Home  >  Medical Malpractice  >  Schuler, Halvorson, Weisser, Zoeller & Overbeck, P.A., representing man accusing doctor of unnecessary heart surgery

Schuler, Halvorson, Weisser, Zoeller & Overbeck, P.A., representing man accusing doctor of unnecessary heart surgery

Schuler, Halvorson, Weisser, Zoeller & Overbeck, P.A., is currently representing John Austgen in a lawsuit against Abdul Shadani, M.D., Lawnwood Medical Center, Inc. d/b/a Lawnwood Regional Medical Center & Heart Institute, HCA Holdings, Inc., and HCA, Inc., claiming that he was subject to an unnecessary pacemaker implantation. This procedure has resulted in life-changing complications for Mr. Austgen who states that prior to this procedure, he was active and able to run, and now, he has trouble walking. “I went in as a well man. I came out as an old man,” Austgen stated at a press conference.

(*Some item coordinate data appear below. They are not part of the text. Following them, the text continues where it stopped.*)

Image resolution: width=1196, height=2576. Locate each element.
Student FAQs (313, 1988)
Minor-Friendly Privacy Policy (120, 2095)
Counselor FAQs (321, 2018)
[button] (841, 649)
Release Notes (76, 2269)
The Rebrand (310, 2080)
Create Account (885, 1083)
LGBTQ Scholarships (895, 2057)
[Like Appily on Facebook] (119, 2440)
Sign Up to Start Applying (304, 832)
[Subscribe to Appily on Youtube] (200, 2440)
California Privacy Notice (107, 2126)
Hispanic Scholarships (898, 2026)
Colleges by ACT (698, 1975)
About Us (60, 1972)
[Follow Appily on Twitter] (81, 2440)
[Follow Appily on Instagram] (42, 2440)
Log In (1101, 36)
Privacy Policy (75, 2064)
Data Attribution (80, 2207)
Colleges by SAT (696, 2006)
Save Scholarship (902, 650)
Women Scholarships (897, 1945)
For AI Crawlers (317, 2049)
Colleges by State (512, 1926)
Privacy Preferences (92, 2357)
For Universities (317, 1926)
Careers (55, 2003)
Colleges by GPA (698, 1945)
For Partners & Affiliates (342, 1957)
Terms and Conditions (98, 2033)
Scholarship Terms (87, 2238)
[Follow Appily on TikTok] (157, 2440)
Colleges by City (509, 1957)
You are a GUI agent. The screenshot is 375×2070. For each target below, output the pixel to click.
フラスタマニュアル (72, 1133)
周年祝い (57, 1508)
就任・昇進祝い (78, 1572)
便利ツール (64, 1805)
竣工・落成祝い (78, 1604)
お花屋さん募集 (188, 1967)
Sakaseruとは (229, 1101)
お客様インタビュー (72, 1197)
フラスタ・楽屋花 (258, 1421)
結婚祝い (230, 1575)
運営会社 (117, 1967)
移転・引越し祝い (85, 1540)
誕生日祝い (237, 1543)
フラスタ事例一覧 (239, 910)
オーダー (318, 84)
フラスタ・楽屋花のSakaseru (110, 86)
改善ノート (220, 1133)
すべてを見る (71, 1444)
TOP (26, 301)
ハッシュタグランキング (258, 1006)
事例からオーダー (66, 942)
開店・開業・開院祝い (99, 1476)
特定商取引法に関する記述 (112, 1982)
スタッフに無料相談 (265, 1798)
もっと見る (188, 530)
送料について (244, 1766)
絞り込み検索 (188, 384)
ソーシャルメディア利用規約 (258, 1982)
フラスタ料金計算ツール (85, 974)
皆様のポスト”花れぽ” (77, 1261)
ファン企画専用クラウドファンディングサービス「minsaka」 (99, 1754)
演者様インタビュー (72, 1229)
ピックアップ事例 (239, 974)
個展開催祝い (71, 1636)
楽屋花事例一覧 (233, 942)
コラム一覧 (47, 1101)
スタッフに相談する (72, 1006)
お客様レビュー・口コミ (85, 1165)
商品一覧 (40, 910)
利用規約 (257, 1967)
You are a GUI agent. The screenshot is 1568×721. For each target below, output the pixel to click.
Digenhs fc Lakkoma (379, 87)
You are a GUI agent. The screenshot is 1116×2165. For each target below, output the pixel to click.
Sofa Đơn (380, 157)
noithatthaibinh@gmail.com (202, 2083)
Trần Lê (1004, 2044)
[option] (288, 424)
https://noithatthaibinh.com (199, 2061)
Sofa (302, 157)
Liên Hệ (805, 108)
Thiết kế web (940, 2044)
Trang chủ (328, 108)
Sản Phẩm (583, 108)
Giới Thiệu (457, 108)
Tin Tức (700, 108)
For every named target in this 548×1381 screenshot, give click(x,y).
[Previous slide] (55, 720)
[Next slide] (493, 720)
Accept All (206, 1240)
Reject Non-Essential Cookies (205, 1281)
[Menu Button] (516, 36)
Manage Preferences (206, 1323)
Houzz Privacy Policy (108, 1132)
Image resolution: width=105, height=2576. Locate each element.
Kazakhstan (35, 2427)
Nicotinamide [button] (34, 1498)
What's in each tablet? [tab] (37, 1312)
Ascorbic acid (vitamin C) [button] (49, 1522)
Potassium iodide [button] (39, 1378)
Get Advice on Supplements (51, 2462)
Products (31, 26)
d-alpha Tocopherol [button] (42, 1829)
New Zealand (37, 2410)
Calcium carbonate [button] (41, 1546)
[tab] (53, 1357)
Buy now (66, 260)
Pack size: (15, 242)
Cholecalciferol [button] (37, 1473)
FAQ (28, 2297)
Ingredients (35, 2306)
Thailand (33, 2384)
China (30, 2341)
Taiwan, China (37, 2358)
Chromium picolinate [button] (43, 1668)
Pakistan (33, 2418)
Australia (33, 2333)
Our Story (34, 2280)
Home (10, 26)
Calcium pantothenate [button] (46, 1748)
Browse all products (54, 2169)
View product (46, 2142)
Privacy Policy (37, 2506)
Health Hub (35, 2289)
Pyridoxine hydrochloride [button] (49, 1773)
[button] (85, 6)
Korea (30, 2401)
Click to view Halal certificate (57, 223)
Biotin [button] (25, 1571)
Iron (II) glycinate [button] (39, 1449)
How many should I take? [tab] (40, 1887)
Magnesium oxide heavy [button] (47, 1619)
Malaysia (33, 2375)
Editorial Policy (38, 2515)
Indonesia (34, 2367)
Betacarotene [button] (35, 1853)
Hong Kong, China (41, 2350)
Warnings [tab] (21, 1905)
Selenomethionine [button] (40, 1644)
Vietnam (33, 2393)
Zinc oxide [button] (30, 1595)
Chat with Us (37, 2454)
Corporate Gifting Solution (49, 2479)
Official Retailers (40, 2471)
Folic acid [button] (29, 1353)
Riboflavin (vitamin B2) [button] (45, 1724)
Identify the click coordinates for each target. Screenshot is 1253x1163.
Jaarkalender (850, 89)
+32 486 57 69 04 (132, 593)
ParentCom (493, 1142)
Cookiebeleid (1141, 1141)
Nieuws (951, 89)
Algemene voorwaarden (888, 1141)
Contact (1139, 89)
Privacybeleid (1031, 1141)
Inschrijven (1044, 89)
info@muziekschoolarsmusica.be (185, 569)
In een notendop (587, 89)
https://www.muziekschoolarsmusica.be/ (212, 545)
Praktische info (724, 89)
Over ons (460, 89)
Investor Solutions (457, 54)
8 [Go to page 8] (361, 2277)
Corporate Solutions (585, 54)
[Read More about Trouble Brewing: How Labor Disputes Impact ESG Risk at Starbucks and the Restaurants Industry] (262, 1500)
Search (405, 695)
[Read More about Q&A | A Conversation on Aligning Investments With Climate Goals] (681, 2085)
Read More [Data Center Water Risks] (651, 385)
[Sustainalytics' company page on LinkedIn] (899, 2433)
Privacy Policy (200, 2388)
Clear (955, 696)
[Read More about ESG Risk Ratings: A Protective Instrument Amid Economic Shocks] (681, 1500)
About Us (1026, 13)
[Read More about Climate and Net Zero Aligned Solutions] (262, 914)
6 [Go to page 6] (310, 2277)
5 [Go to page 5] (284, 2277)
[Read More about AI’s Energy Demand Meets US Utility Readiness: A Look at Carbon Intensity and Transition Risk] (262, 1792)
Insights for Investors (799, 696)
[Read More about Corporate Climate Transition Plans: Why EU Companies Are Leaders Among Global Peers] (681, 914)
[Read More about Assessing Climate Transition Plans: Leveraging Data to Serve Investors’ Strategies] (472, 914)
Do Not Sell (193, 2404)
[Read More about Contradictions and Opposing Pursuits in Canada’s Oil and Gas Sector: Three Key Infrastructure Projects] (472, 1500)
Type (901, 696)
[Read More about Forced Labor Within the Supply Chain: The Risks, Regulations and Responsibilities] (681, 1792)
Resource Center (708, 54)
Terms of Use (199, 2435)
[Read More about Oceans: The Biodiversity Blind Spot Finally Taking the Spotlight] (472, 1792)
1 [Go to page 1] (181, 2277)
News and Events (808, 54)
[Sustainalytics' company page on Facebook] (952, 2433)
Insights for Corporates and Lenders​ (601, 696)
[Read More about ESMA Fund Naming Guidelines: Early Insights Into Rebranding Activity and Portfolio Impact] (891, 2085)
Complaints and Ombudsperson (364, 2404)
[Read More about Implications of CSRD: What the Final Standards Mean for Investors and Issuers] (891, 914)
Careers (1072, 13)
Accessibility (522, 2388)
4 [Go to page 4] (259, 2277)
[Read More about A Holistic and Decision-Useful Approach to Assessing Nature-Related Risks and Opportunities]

Shockingly, Mr. Austgen’s lawsuit is not the first time that such allegations have been levied against the Lawnwood Regional Medical Center and Heart Institute and Dr. Shadani. Almost 10 years ago, a nurse working at the medical center reported concern over unnecessary cardiac procedures being performed on patients. According to internal documents that were obtained by The New York Times, HCA determined that as many as 1,200 unnecessary procedures were performed on patients without serious heart disease at the Lawnwood Medical Center and other HCA hospitals in Florida.

Additionally, the doctor who initially sparked subsequent investigations into this matter never lost his privileges at Lawnwood Regional Medical Center & Heart Institute, and continued to recommend and perform unnecessary cardiac procedures. In 2012, The New York Times ran a feature discussing a Justice Department investigation into whether or not HCA hospitals in Florida were performing unnecessary cardiac procedures on patients. In this article, they reported that an outside cardiac specialist determined that in the case of Dr. Shadani specifically, 13 out of 17 procedures performed by the doctor were problematic, including concerns about unnecessary cardiac catheterizations and multiple, needless procedures.